On the basis of this Order and Respondent's Offer, the Commission finds that:1
BroadVision, Inc. is a Delaware corporation with its headquarters in Redwood City, California. Its common stock is registered with the Commission pursuant to Section 12(g) of the Exchange Act and is traded on the NASDAQ National Market under the symbol BVSN. BroadVision develops and sells business software applications.
Nancy Gazzigli, age 52, is a resident of Redding, California and was Executive Vice-president and General Manager of Worldwide Products and Services at BroadVision from September 1999 to January 2002.
This matter involves improper revenue recognition by BroadVision during the third quarter of 2001, arising out of a sale of bundled software and engineering services to a large national retail chain store (the "Customer"). Nancy Gazzigli, a former Executive Vice-president and General Manager of Worldwide Products and Services at BroadVision, was responsible for the improper accounting. She provided the company's accountants with false information about the transaction and later submitted altered or forged documents to the company's auditors to cover up the misrepresentations that she had made. As a result, BroadVision improperly recognized $3.75 million of revenue from the transaction, overstating its quarterly software license revenue by 23.5% and its total revenue by 7.9%. In April 2002, BroadVision discovered Gazzigli's misconduct and issued a press release announcing that the company was restating its third quarter 2001 financial results. The following day, BroadVision's share price declined nearly 15%.

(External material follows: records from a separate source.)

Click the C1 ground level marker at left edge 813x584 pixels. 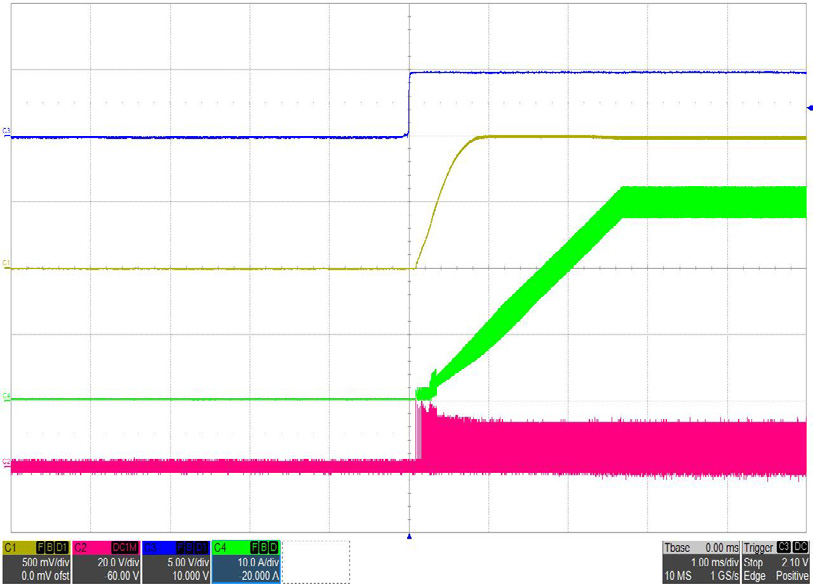pyautogui.click(x=7, y=264)
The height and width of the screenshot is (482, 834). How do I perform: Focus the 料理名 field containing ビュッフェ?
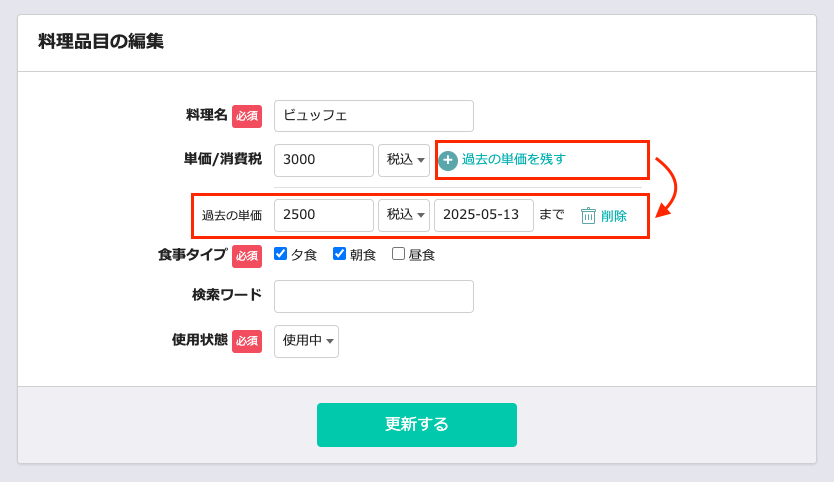374,116
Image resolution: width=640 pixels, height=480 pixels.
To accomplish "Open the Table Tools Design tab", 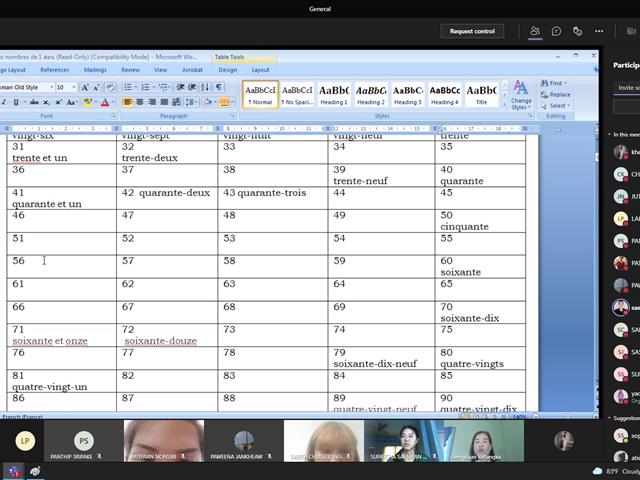I will (x=228, y=70).
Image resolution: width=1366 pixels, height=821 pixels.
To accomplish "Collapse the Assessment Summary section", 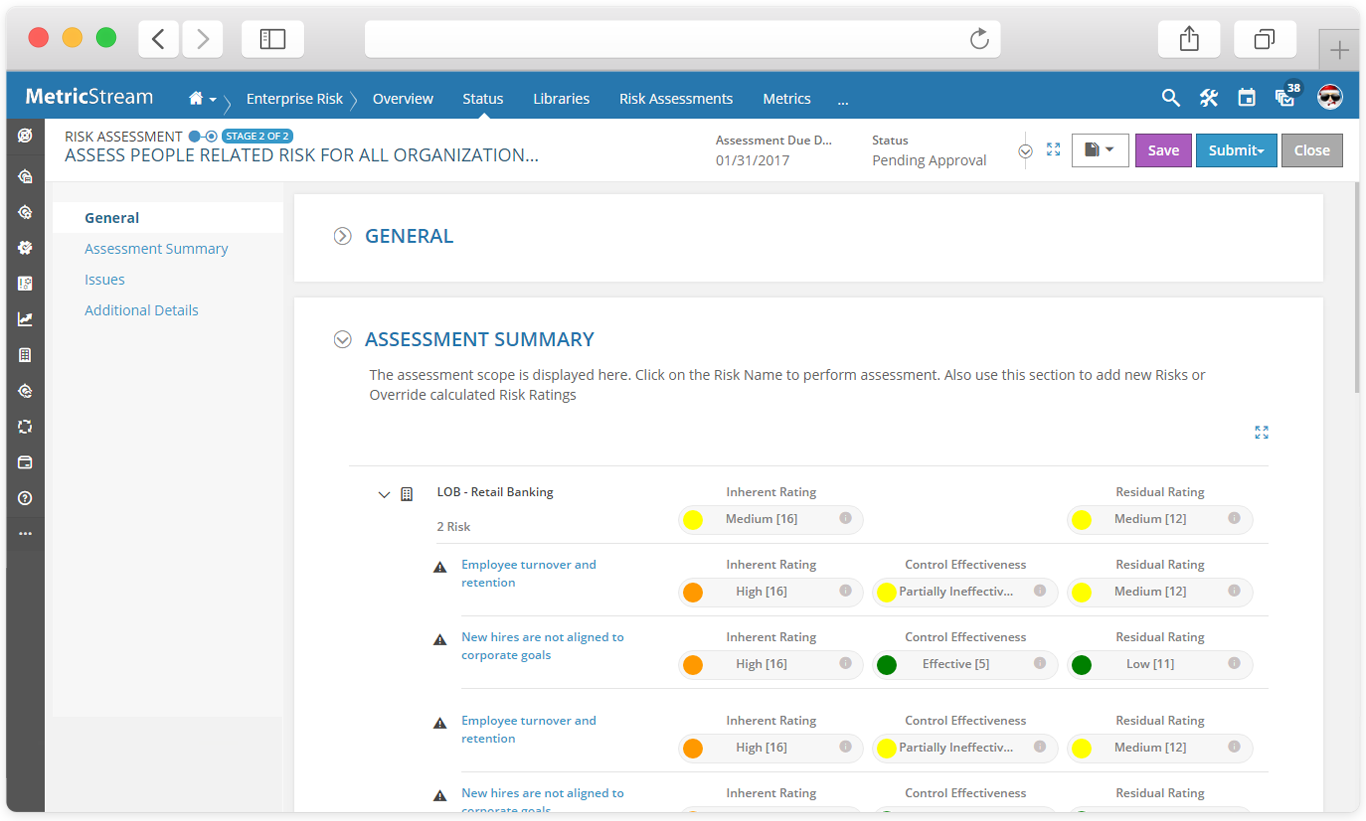I will 342,339.
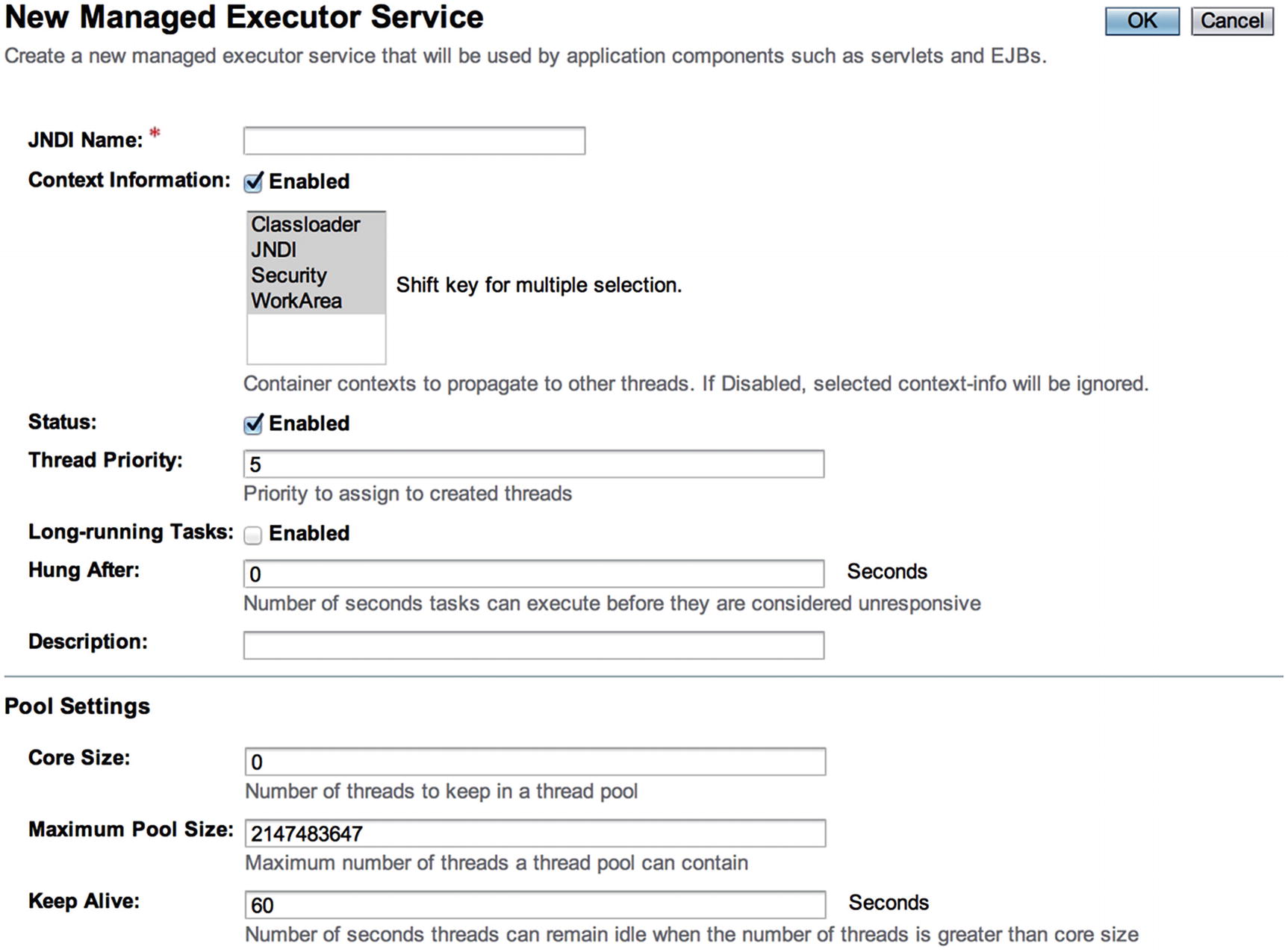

In 2000, BroadVision began efforts to sell its application software to its Customer. As part of the negotiations, the Customer requested that BroadVision provide on-site engineering support, and BroadVision agreed to do so. At BroadVision's request, the parties split the transaction into two contracts and assigned the majority of the purchase price to the licenses. On December 29, 2000, BroadVision and the Customer signed the first agreement, called the Software License and Services Agreement ("SLSA"), pursuant to which the Customer agreed to pay $4 million for two four-year software licenses and an annual maintenance fee of $720,000 per year for four years. The SLSA also included an option for the Customer to acquire additional software from BroadVision. Subsequently, on March 29, 2001, BroadVision and the Customer signed the second agreement, called the Statement of Work ("SOW"), which required BroadVision to have two of its engineers work on-site at its Customer's headquarters for four years, at a total price of $420,000 ($280,000 for the first year, $140,000 for the second year and nothing thereafter).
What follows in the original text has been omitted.